Strongly Emergent

What comes from combining humans, computers, and narrative

JavaScript Rehab: Whose Convenience Are We Talking About Here?

Here’s an antipattern that I see way too often: “please enable JavaScript for this site.” There are several levels of badness with this — I’m going to start with JavaScript itself.

JavaScript is actually pretty great: Brendan Eich’s problem child has many good parts and people are building genuinely astonishing things with it (recent favorite: Infinite Gangnam Style). You can do anything in JavaScript, just like Atwood foretold!

That’s the problem!

Despite the heroic efforts of browser-building folks, JavaScript is getting closer and closer to being equivalent to just downloading code and running it. That’s a bad thing. That gave us the 90s and the Bush years' legacy of viruses and botnets, of exploit after exploit. In addition to its many wonderful properties, JavaScript is also a gift to malware authors everywhere, a category that includes 90% of the analytics companies I’ve ever seen.

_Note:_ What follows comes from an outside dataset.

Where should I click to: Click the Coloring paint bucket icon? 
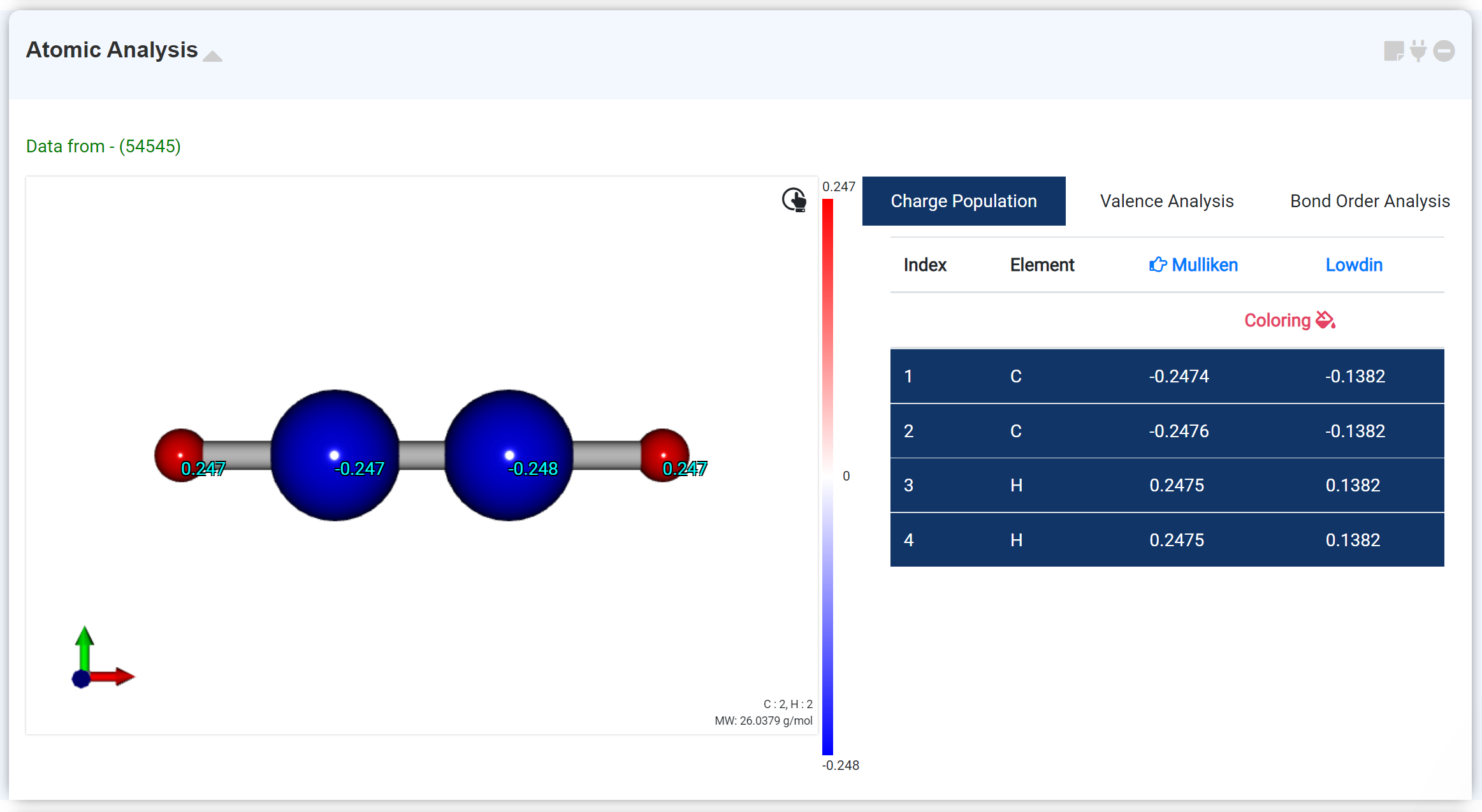(1326, 320)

If running JS is not already equivalent to running arbitrary code on your machine, you would be prudent to treat it like it will soon become so and install NoScript or your browser’s equivalent.

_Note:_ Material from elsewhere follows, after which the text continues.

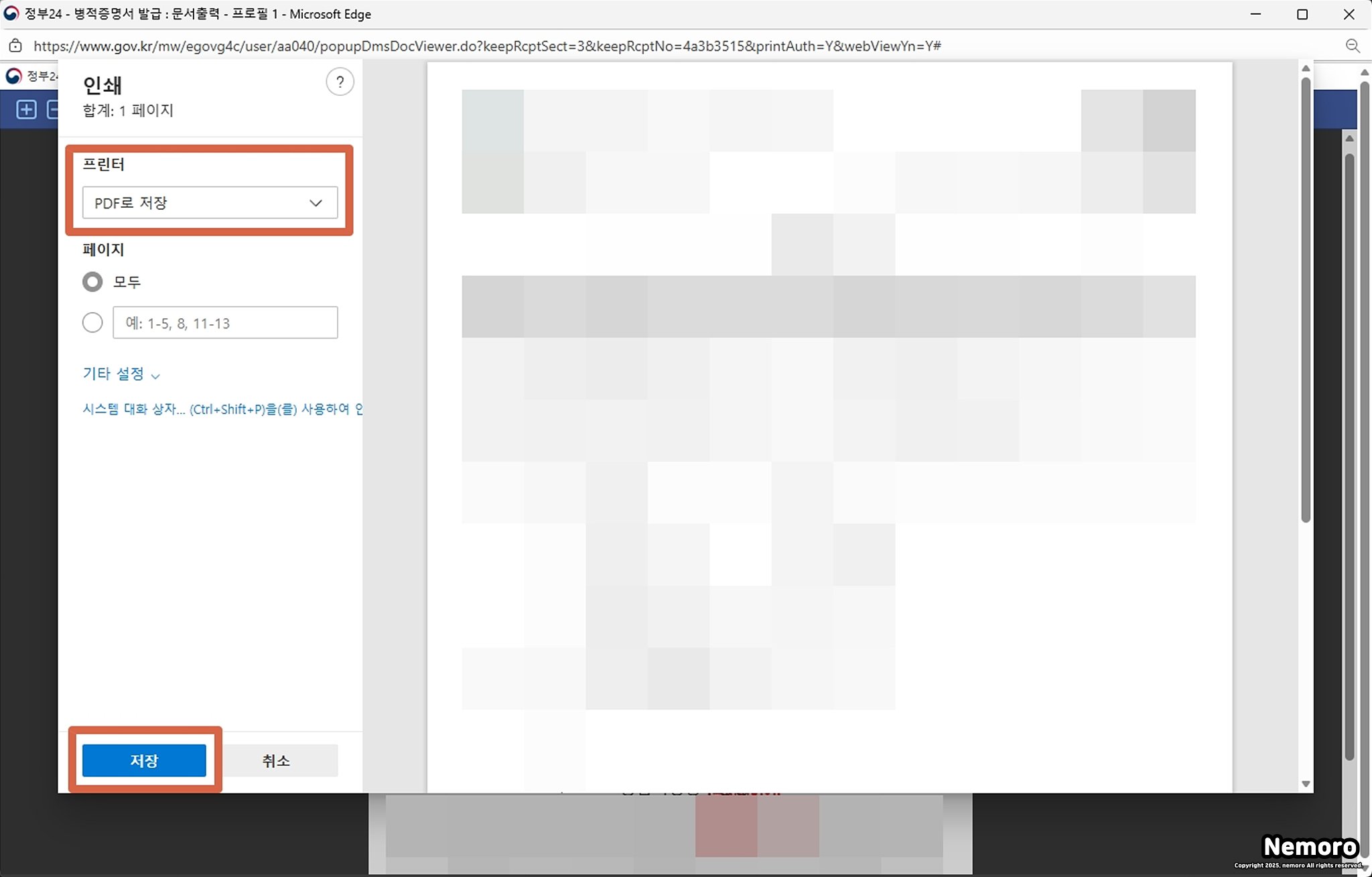Click the URL in the address bar
Screen dimensions: 1372x877
click(x=487, y=46)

Meantime, I see too many web developers who are drooling addicts to using JS for everything, who treat running JS on a user’s machine as their natural-born right. This is deeply not the case. It’s not hard to earn the privilege of running JS - you just have to make a value proposition! “Please enable JavaScript” is not a value proposition, it’s an admission of laziness (or an admission that some pointy-haired boss is in charge).

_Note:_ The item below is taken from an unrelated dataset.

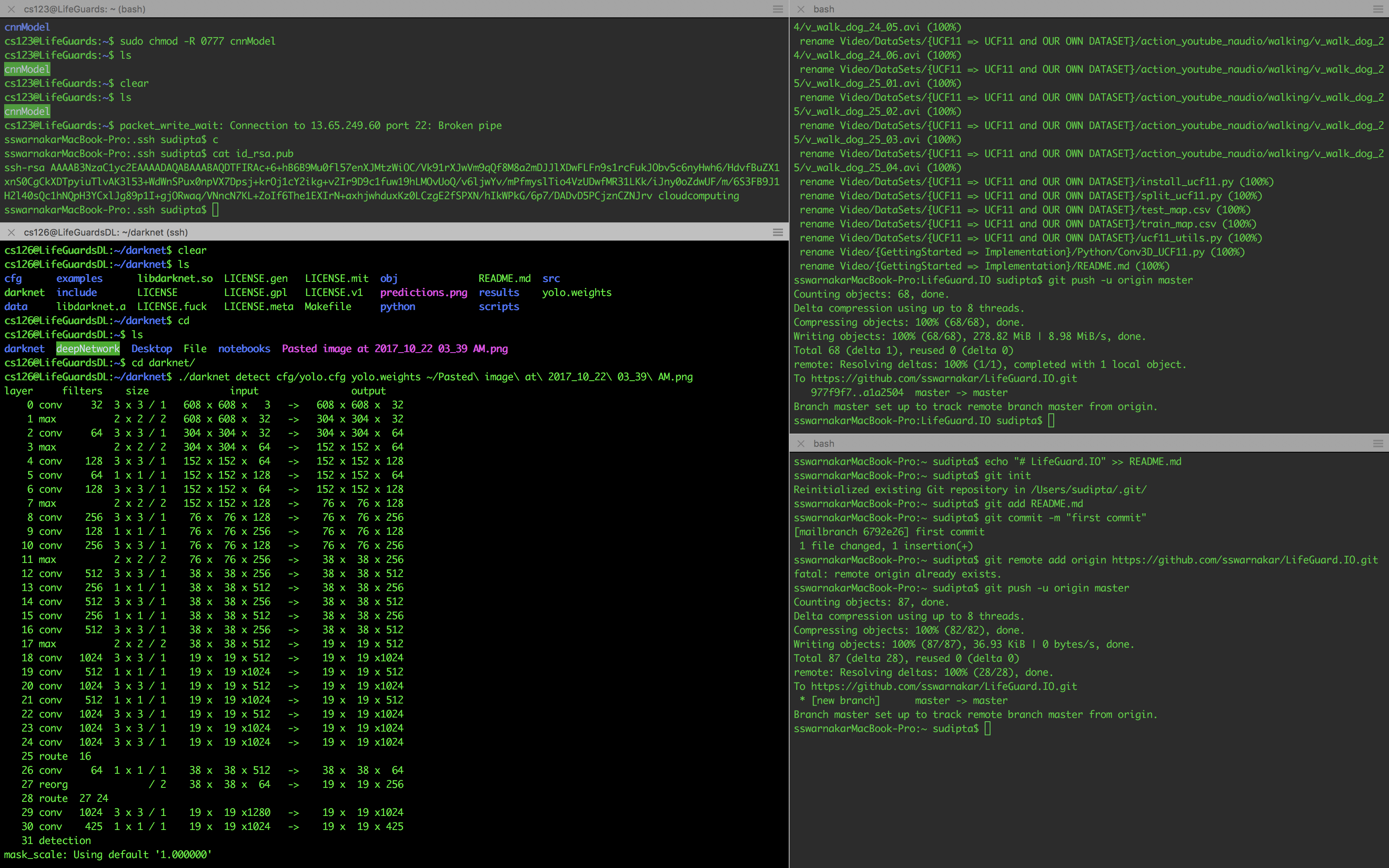The width and height of the screenshot is (1389, 868).
Task: Click the LifeGuard.IO.git URL in top-right pane
Action: tap(944, 379)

There are many things you can only do in JavaScript. Having JavaScript in your toolkit, as a web developer, is indispensable. But you also must know when you don’t need JavaScript, and to go without it when you don’t need it. If you can’t display text without JavaScript, if you can’t construct hyperlinks without JavaScript, if you can’t display images without JavaScript, you’re a bad person and you should feel bad.

On top of this, there’s the fact that a great deal of the JavaScript out there is designed for tracking, analyzing, and identifying users — you know, the sort of thing that makes Richard Stallman break out in hives. I am not against analytics — I am against users being simply mugged for that information. If the information has value, you don’t get it for free, analytics companies.

“JavaScript Rehab” is going to be a series of notes, added to when I happen upon sites like this, that names people who are addicted to JavaScript and encourages them to break the habit. I will also insult them, because over-using JavaScript is easy to avoid and the messages that tell you to enable it are usually condescending and dishonest.